# Going to be pairing these two up by spring hopefully...



## GreggMadden (Dec 19, 2009)

Albino female






Het albino male with a crazy pattern


----------



## Wild~Touch (Dec 19, 2009)

Can't help admiring these guys...thanks for sharing 
Cheers
Sandee


----------



## snocodile (Dec 19, 2009)

wow amazing paternson the male


----------



## dtulip10 (Dec 19, 2009)

what species of hogs are they


----------



## GreggMadden (Dec 19, 2009)

They are Western Hognose snakes (Heterodon nasicus)...


----------



## moosenoose (Dec 19, 2009)

I think the photo links have taken a dive  I can't see anything


----------



## Chris1 (Dec 19, 2009)

wow, cool looking snakes!!


----------



## Snake_Whisperer (Dec 19, 2009)

Dang, I was going to guess hognose! Great looking snakes Gregg.


----------



## bfg23 (Dec 19, 2009)

They really dont do it for me. Ugly looking head IMO.
Each to their own though I suppose.


----------



## pythons73 (Dec 19, 2009)

Well they are certaintly a different looking snake,but in a cute kind of way.What are they like to keep compared to pythons etc...MARK


----------



## GreggMadden (Dec 20, 2009)

bfg23 said:


> They really dont do it for me. Ugly looking head IMO.
> Each to their own though I suppose.


 
I never really understood comments like this... Usually if I do not like the look of a certain animal on the forums I generally do not take the time to make a negative 
comment... Why go out of your way to put down someones breeding project??? I dont get it... If you do not have anything nice to say about my animals, I would rather you not comment on my thread... Thanks...



pythons73 said:


> Well they are certaintly a different looking snake,but in a cute kind of way.What are they like to keep compared to pythons etc...MARK


 
Hey Mark, they are really easy to care for. They do not require real high temps... 90 degree f hot spot and a 78 degree f cool end. Being that they are North American coludrid, they have very fast metabolisms and eat alot... Very cool snakes...


----------



## Snake Catcher Victoria (Dec 20, 2009)

I like them.Keep us posted as to the progress Gregg.
They will make some great looking snakes.
Cheers


----------



## GreggMadden (Dec 20, 2009)

Thank you very much... I will be sure to keep you guys and girls updated...


----------



## Retic (Dec 20, 2009)

You are very lucky being able to work with these snakes, they are my wifes favourite and one of mine as well.
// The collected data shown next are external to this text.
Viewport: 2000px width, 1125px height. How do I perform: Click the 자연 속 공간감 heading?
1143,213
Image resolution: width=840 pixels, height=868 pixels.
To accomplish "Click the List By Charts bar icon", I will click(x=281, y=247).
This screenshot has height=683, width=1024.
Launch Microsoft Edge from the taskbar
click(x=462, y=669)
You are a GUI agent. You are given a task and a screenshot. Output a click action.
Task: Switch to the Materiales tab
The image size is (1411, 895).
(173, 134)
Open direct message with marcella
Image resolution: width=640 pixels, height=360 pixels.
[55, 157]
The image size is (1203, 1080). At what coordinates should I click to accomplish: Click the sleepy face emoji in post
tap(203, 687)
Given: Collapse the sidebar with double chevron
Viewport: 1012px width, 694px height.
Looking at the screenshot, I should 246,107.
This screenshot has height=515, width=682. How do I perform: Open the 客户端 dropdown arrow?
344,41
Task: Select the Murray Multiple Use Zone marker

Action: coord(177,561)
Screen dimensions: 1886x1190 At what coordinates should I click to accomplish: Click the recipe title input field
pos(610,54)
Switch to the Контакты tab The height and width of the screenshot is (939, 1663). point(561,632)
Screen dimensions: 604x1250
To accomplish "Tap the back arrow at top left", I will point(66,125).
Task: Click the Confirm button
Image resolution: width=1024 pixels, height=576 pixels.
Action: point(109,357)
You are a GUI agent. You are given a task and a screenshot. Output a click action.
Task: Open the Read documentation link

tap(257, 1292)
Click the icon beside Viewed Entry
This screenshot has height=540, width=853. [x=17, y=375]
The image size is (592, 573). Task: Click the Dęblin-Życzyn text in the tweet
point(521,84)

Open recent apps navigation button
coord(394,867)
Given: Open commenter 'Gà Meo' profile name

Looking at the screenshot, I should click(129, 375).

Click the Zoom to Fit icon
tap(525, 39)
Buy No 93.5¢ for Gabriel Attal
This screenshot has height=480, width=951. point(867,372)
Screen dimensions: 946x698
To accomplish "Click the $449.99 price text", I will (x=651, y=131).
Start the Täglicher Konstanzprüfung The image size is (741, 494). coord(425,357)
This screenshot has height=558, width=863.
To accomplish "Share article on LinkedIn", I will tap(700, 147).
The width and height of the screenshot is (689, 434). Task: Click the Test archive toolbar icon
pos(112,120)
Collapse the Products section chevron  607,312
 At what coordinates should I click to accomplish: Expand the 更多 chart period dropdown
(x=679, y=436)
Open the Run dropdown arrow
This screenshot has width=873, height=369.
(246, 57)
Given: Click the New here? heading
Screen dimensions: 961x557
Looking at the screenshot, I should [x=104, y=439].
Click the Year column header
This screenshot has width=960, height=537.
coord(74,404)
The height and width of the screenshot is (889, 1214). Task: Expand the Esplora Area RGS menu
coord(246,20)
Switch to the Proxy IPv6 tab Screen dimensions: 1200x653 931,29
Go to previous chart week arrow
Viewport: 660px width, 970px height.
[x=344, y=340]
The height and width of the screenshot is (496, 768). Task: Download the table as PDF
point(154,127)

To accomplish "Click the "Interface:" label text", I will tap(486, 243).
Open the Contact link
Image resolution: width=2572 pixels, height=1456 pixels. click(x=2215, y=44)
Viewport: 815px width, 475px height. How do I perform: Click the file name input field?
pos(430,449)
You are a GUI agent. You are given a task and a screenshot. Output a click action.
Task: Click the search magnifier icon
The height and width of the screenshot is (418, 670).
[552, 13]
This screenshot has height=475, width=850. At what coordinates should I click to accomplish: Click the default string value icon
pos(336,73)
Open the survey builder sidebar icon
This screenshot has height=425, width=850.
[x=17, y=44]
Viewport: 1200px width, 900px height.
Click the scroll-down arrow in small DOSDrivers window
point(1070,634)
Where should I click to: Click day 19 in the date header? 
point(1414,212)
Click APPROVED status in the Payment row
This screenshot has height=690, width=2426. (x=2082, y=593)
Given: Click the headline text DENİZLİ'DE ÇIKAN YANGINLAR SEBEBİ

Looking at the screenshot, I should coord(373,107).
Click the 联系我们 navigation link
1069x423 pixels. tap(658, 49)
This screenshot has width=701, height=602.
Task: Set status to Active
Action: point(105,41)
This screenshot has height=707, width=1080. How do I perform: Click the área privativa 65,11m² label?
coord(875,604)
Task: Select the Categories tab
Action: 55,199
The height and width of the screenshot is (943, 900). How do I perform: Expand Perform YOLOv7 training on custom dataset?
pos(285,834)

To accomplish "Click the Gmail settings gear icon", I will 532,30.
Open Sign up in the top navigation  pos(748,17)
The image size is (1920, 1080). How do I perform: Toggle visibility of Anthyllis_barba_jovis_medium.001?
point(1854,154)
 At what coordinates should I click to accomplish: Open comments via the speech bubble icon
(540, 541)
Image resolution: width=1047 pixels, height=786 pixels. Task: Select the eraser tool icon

Good luck with them.


----------



## bfg23 (Dec 20, 2009)

Because I was giving my opinion on them.
Not everyone has to like the snakes.
I happen to very much adore the rest of your collection, just not the hognoses.


----------



## GreggMadden (Dec 20, 2009)

bfg23 said:


> .
> I happen to very much adore the rest of your collection


 
Well thanks for that...

And thanks to everyone else who commented...


----------



## pistachio117 (Dec 20, 2009)

They're certainly very interesting little snakes
Thanks for the piccies


----------